Nesse sentido, uma reportagem intitulada “Moradores de área nobre temem ‘mistura de classes’ com prédio popular”, publicada na Folha de S.Paulo no último domingo (7/6), demonstra emblematicamente até que ponto pode chegar o preconceito de classe no Brasil. De acordo com a matéria, boa parte dos moradores da Vila Leopoldina, bairro da capital paulista em franca ascensão social, é contrária à construção de um conjunto de moradia popular em um terreno localizado entre dois condomínios de luxo, com apartamentos avaliados em até R$ 3 milhões. “Colocar moradia popular vai facilitar a entrada de criminosos. A mistura [de classes] aumenta a inveja”, concluiu a analista de marketing Telma Prats, fazendo uma associação entre pobreza e criminalidade. Para Adaucto Durigan, atual coordenador do Fórum Social da Vila Leopoldina, “moradia popular é que nem feira livre: a maioria dos paulistanos acha importante que exista, mas ninguém quer uma na porta de casa”. Em outros termos, a prefeitura da maior cidade do país pode até continuar sua política habitacional destinada aos pobres, desde que estes fiquem distantes das classes privilegiadas. Já a Associação Vila Leopoldina defende que o terreno seja destinado à construção de um parque ou uma biblioteca.

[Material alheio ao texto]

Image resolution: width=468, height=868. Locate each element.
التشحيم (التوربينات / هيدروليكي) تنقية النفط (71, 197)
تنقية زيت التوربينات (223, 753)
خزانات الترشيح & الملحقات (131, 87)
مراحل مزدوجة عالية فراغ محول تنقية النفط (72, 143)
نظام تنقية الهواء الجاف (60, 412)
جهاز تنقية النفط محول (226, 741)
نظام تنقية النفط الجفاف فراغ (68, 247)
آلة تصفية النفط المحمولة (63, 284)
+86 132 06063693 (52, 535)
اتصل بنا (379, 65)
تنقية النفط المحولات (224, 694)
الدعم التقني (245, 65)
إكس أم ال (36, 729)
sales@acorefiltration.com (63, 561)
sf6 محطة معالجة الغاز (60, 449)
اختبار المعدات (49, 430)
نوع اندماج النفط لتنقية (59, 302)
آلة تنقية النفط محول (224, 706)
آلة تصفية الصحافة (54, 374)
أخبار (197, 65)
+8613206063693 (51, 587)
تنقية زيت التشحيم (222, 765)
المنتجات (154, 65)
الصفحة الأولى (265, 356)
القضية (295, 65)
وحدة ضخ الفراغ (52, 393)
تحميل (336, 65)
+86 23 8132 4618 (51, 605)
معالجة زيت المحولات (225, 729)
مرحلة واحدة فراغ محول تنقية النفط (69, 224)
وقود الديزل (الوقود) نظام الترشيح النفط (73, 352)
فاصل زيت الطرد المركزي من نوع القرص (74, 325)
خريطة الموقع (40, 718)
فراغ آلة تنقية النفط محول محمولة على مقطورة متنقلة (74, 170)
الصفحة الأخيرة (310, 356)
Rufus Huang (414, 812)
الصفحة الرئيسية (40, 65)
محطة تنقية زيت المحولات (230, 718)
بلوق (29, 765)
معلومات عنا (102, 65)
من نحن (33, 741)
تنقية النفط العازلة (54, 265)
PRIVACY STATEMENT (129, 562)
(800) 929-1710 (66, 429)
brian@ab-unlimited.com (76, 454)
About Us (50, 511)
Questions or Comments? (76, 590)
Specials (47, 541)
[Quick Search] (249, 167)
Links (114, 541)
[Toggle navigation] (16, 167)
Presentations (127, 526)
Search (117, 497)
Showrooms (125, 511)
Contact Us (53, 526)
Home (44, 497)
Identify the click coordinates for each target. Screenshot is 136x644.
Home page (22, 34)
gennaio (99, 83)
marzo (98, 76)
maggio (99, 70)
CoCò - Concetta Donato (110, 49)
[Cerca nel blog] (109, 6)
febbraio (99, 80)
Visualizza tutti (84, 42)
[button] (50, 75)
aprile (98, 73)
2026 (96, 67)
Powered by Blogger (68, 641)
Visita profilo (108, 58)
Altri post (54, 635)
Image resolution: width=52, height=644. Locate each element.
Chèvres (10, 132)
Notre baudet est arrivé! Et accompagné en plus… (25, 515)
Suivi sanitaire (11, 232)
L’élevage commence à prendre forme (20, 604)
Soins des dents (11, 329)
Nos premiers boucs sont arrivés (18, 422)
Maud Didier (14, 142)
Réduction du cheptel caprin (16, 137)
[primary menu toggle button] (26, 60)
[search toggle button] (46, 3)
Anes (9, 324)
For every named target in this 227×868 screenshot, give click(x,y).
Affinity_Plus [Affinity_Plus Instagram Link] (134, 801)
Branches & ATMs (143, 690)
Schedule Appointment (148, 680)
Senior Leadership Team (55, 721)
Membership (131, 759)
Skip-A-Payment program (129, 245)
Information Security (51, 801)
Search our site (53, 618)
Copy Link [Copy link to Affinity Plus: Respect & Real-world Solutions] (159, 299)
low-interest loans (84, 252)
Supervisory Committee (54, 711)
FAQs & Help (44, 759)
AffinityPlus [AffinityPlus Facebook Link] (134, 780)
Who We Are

A convivência com as diferenças

Todavia, não são apenas os moradores da Vila Leopoldina que demonstram seu repúdio em relação à construção das moradias populares. Na seção de comentários do jornal paulista, muitos internautas, sob o anonimato proporcionado pelo meio virtual, não se intimidaram em destilar seus preconceitos de classe. “Ninguém tem receio pela mistura de classes, as pessoas de maior cultura não querem que um bando de pessoas (que por comodismo ou por ‘pobreza cultural’) fique gritando palavrões no meio da rua ou fique chutando sacos de lixo pela rua (como já vi diversas vezes). A pobreza que incomoda não é a monetária, mas sim a mental”, apontou um comentário. Não obstante, outro internauta asseverou que “o pior de tudo será ter que ouvir funk [ritmo geralmente associado aos pobres] ou qualquer outra porcaria desse tipo”.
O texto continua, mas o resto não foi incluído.